There is a growing body of research suggesting that tiny particles produced by tyre wear, together with those from road surfaces and markings, pose a significant health risk, now surpassing the hazards of exhaust emissions. These particulates can be deeply inhaled into the lungs and even infiltrate the food chain. According to Jonathan Grigg, a professor of paediatric respiratory and environmental medicine at Queen Mary University of London, further research is needed to understand the health effects of these non-combustion particles. Moreover, particles from tyre and brake wear, road abrasions, and their paint markings contributed to about 76% of all small particle pollution from road transport in 2021, as per a UK government data. This figure is remarkably higher than the mere 15% from car exhausts, underscoring the urgency of the tyre pollution issue. Experts and policymakers are calling for further research on tyre wear and new solutions to this pressing problem. 

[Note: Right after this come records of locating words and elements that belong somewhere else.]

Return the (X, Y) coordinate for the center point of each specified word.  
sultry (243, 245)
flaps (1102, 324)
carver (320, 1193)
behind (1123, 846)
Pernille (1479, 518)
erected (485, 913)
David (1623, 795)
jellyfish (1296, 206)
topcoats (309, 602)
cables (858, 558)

This issue has taken on renewed importance in the light of recent tests showing that modern cars generate nearly 2000 times more particle pollution from tyre wear than exhaust emissions. Nick Molden from Emissions Analytics warns that tyre pollution could swiftly become a major regulatory issue, given that tyre particles contain a wide range of toxic organic compounds, including carcinogens. The tests revealed that, with each kilometre driven, tyres produce more than a trillion ultrafine particles. These particles, which measure less than 23 nanometres, pose a unique health risk due to their ability to infiltrate organs through the bloodstream. 

Meanwhile, efforts to reduce tyre emissions are gaining traction. Experimental trials of new tyre designs sponsored by Transport for London found them to emit 35% fewer pollutants. Similarly, the EU is working on legislation to regulate tyre emissions, with new standards expected to be in place by 2025. Regulatory tools and surveillance measures for tyre wear and chemical content are currently lacking. Given the substantial variation in wear rate and toxic chemical content among different tyre brands, Molden suggests that even low-cost changes could significantly reduce their environmental impact. 

The call for urgent action on tyre pollution is echoed by others in the field. The Department of Environment, Food and Rural Affairs stated that they are "conducting research and supporting the development of international legislation to better understand the scale and impacts of non-exhaust emissions, including automobile tyre and brake wear."